It shouldn’t be possible to get the wrong results by using a hint – but hints are dangerous and the threat may be there if you don’t know exactly what a hint is supposed to do (and don’t check very carefully what has happened when you’ve used one that you’re not familiar with).
This post was inspired by a blog note from Connor McDonald titled “Being Generous to the Optimizer”. In his note Connor gives an example where the use of “flexible” SQL results in an execution plan that is always expensive to run when a more complex version of the query could produce a “conditional” plan which could be efficient some of the time and would be expensive only when there was no alternative. In his example he rewrote the first query below to produce the second query:
select data from address where ( :choice = 1 and street = :val ) or ( :choice = 2 and suburb = :val ) ; select data from address where ( :choice = 1 and street = :val ) union all select data from address where ( :choice = 2 and suburb = :val );
(We are assuming that bind variable :choice is constrained to be 1 or 2 and no other value.)

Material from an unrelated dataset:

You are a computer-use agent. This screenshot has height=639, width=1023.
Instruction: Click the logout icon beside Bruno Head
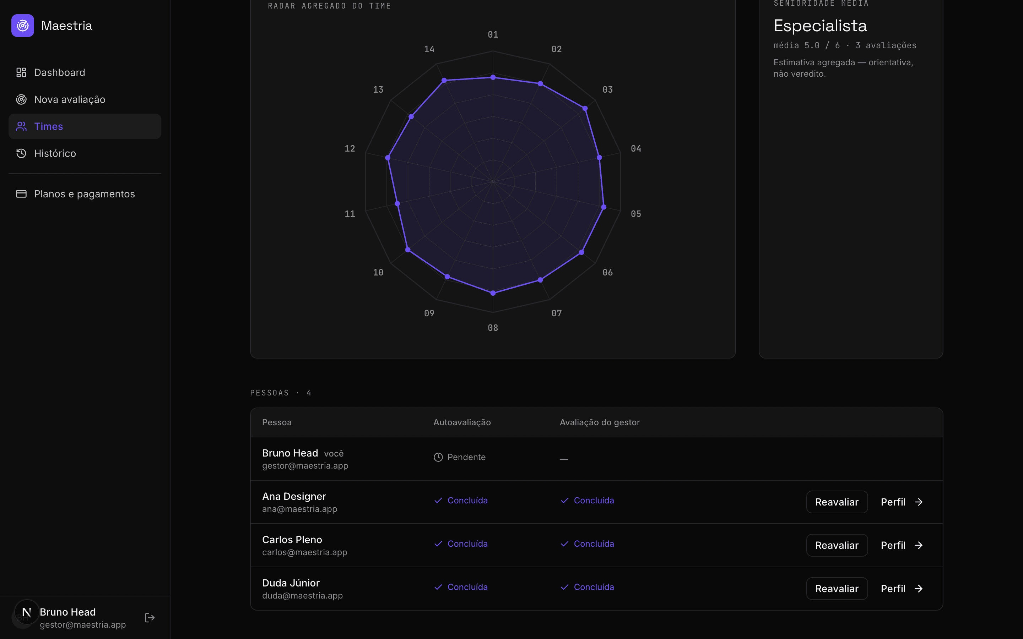point(150,618)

In its initial form the optimizer had to choose a tablescan for the query, in its final form the query can select which half of a UNION ALL plan to execute because the optimizer inserts a pair of FILTER operations that check the actual value of :choice at run-time.
When I started reading the example my first thought was to wonder why the optimizer hadn’t simply used “OR-expansion” (or concatenation if you’re running an older version), then I remembered that by the time the optimizer really gets going it has forgotten that “:choice” is the same bind variable in both cases, so doesn’t realise that it would use only one of two possible predicates. However, that doesn’t mean you can’t tell the optimizer to use concatenation. Here’s a model – modified slightly from Connor’s original:
drop table address purge; create table address ( street int, suburb int, post_code int, data char(100)); insert into address select mod(rownum,1e4), mod(rownum,10), mod(rownum,1e2), rownum from dual connect by level <= 1e5 -- > comment to avoid WordPress format issue ; commit; exec dbms_stats.gather_table_stats('','ADDRESS') create index ix1 on address ( street ); create index ix2 on address ( suburb ); create index ix3 on address ( post_code ); variable val number = 6 variable choice number = 1 alter session set statistics_level = all; set serveroutput off set linesize 180 set pagesize 60 select /*+ or_expand(@sel$1) */ count(data) from address where ( :choice = 1 and street = :val ) or ( :choice = 2 and suburb = :val ) ; select * from table(dbms_xplan.display_cursor(null,null,'allstats last outline'));
I’ve added one more column to the table and indexed it – I’ll explain why later. I’ve also modified the query to show the output but restricted the result set to a count of the data column rather than a (long) list of rows.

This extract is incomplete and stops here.